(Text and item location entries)

------------------------

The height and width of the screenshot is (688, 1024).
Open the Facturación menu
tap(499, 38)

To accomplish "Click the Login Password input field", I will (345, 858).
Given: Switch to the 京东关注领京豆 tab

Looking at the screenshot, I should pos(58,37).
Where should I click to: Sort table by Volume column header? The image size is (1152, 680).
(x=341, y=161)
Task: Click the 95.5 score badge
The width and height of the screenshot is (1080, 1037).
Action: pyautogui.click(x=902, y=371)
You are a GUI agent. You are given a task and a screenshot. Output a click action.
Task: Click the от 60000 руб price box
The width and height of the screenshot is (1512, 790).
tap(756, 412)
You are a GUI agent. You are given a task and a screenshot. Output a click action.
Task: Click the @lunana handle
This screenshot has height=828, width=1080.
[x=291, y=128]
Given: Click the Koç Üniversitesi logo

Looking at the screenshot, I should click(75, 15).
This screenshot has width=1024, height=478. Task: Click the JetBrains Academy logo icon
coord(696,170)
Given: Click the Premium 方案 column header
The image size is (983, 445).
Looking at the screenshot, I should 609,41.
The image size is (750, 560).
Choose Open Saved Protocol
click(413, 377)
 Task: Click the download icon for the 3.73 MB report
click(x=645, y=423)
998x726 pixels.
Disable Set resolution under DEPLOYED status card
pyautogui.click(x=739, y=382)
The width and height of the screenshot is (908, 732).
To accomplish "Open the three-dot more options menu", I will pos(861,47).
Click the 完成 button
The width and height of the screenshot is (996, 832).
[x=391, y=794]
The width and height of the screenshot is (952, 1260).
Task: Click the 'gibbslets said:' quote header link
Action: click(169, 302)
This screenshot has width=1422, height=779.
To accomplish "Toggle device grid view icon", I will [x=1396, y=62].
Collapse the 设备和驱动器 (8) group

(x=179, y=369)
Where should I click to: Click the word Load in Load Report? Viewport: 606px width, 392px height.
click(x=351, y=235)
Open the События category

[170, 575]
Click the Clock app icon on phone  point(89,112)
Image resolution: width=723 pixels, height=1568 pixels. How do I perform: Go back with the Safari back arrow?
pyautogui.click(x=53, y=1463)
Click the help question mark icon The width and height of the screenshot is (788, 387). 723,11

------------------------

Task: Locate each line of the items that contains the string "resolution", matching case, and copy those lines.

Written solution:
Disable Set resolution under DEPLOYED status card
Image resolution: width=723 pixels, height=1568 pixels. How do I perform: Go back with the Safari back arrow?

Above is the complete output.